List of tasks
(a) Copy word for word the part of the car-paint forum thread that begins at the words "## ny-capo (May" and stops after "(Apr 4, 2003)".
(b) Extend the forum thread about car paint and waxing, picking up right after its final line.

═════ Source text ═════

I have had my Spec for almost a year now. The paint looks as good as the day I bought it. Of course I'm kind of a clean freak when it comes to my car. I wax it once a month in the spring, summer and fall months and then usally once during the winter. No complaints on paint here. My biggest complaint is the cheap plastic interior. And I do not like the stock seats (lava only on the '02 models). I have already had the seats replaced under warranty at 1,200 miles due to fraying. But I guess Nissan had to cut costs somewhere to keep the price down. Better there than in the drivetrain.


----------



## SilverBullitt03 (Apr 18, 2003)

*good ol paint*

Paint sucks on all new cars. A bird pooped on my door and it ate the paint.. I am a clean freak and I got it off a few hours later. Bird must of had some real acid problems. My mom has an old 93 sentra and the paint is solid as can be on that yet I see other 93's that look like they are 30 years old.. Guess it depends on how much wax you spank on..


Remember though this is a 16 G car. Last time I checked it wasnt a 40g+ car paint job.


----------



## theimportscene (Jan 29, 2003)

yea the price diff is way too big for comparison.... the rsx (non type-s) woud be a better candidate for a good spec-v run.... 

the acuras type-s' motor is sweet tho..... but i woud much rather consider a new-gen civic SI w/ a rsx-s motor.... possible type R...


----------



## ny-capo (May 16, 2003)

What do you guys think of the spray on wax jobs? Do you think they are as good as the good old rub on?


----------



## Silvspec86 (Apr 4, 2003)

what are you guys talking about? I have had no problems with the paint, maybe you people dont take care of your investment. i love my car and i love taking care of it and i take off any contaminants on the paints surface atleast twice a week or anytime is got crap on it. dont trust the spray on crap, those dont give any protection (the purpose of waxing). waxing with a quality wax like Meguiars or 3M will keep your car in pristine condition as long as you keep crap off of it with some detailer. good wax provide so much protection that it can protect against scratches and even light fender benders. wax your Spec-Vs


----------



## Lurker Above (Apr 21, 2003)

═════ Information provided ═════

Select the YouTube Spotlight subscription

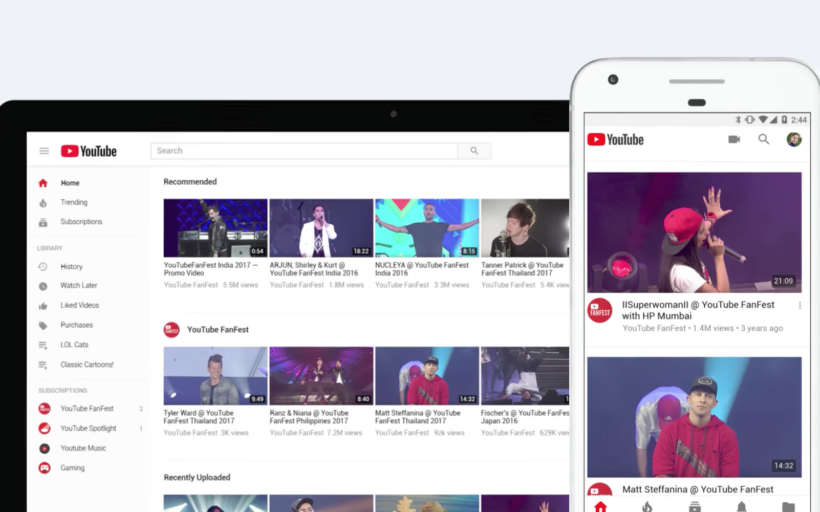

═════
═════ Information provided ═════

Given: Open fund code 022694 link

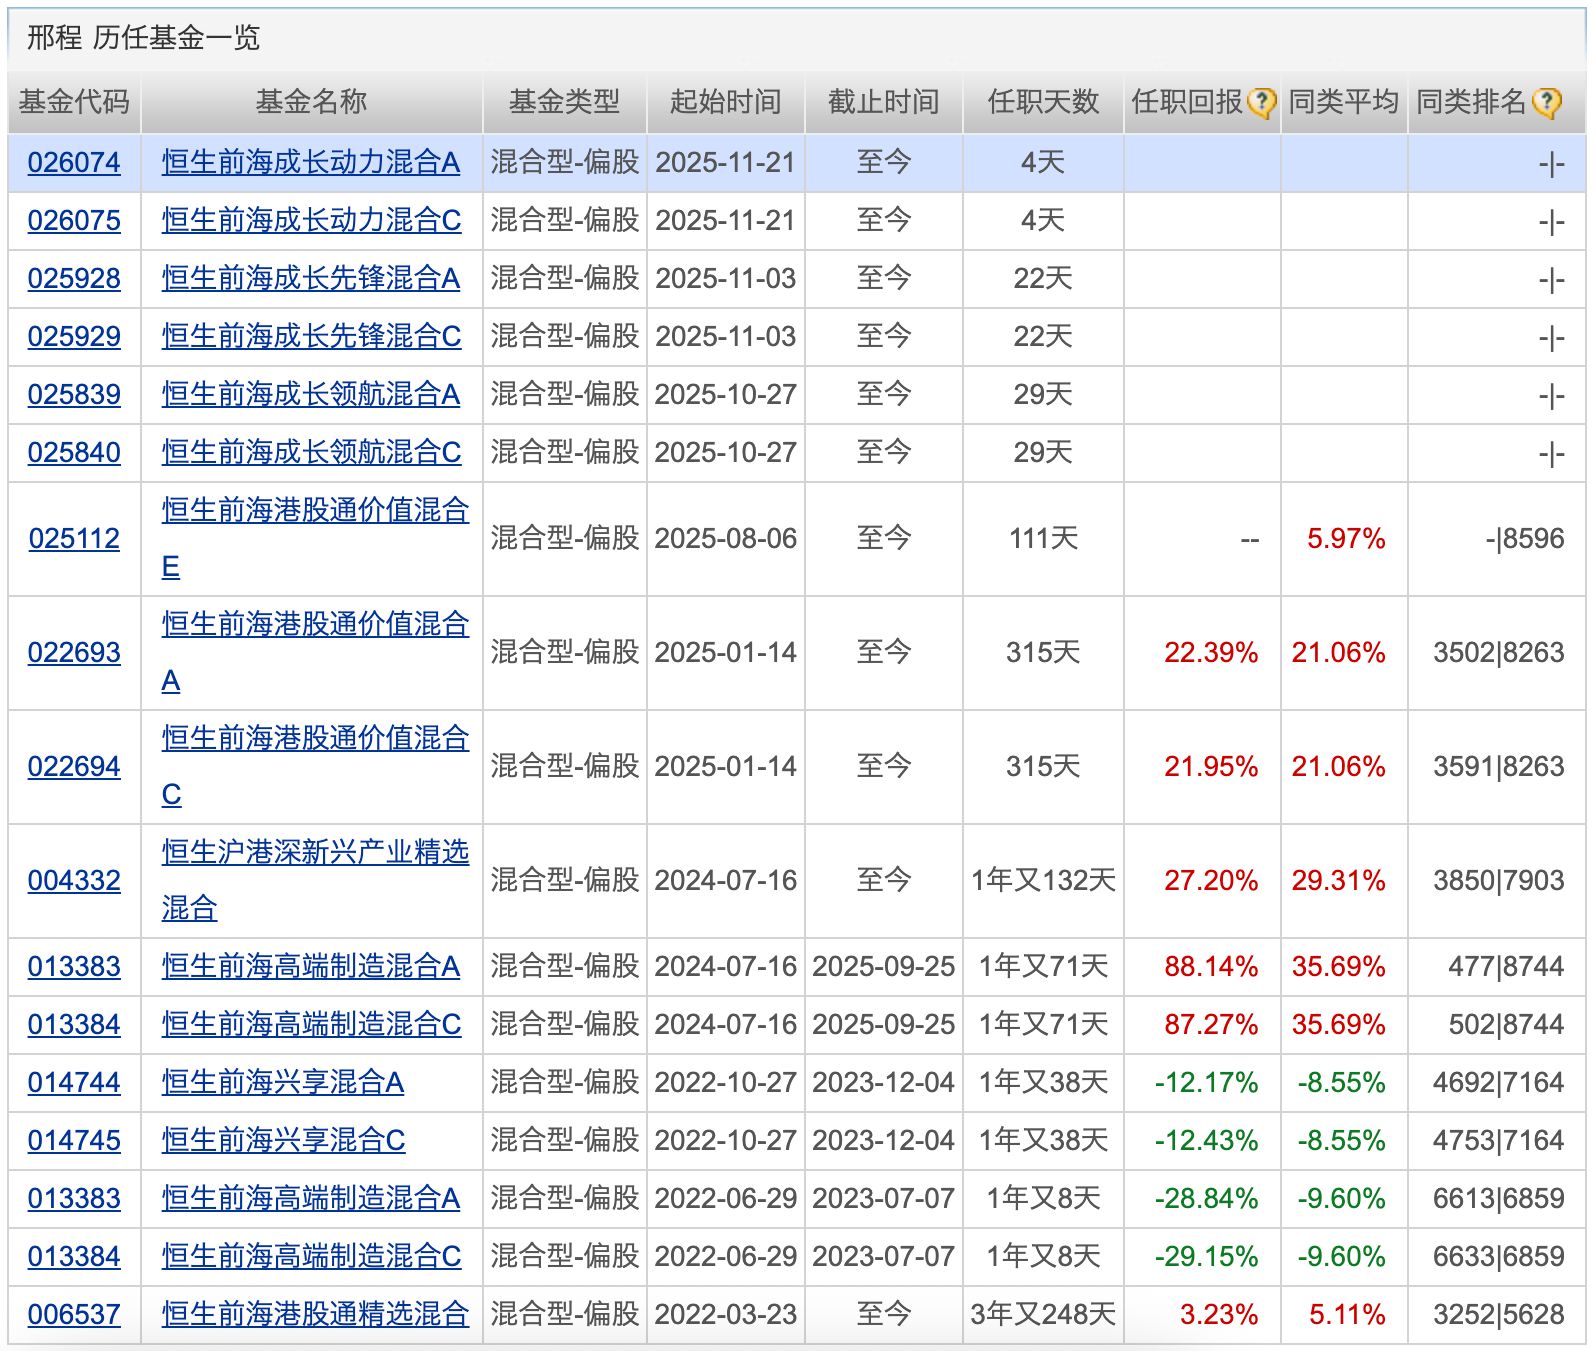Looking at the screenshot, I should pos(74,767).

═════

Task-by-task answers
(a)
## ny-capo (May 16, 2003)

What do you guys think of the spray on wax jobs? Do you think they are as good as the good old rub on?


----------



## Silvspec86 (Apr 4, 2003)

(b)
i'm happy with most of my paint so far, but there's noticeable orange peel along the inside of the pillars where it's hidden by the door. the outside is holding up well, and the car came with a paint and finish protection package (the name escapes me but they also put waterproofing on the fabric, etc)

frankly, the rsx-s didn't even figure into my car buying decision. i looked specifically at nissans, compared the spec v to the alty 3.5, and went with the spec v for its affordable 6mt and abs. i even looked at the 350z at the dealership, and between having only two seats and that damn two-by-four running right through the cargo area (where my dog would have sat), it wasn't gonna cut it. in retrospect, after reading that six cylinders are naturally harmonically balanced, and finding it rather frustrating that some of the aftermarket wheels i wanted to buy only come in five lugs, the alty has more appeal than before...but my pocketbook still nods its approval over my decision


----------



## Guest (May 27, 2003)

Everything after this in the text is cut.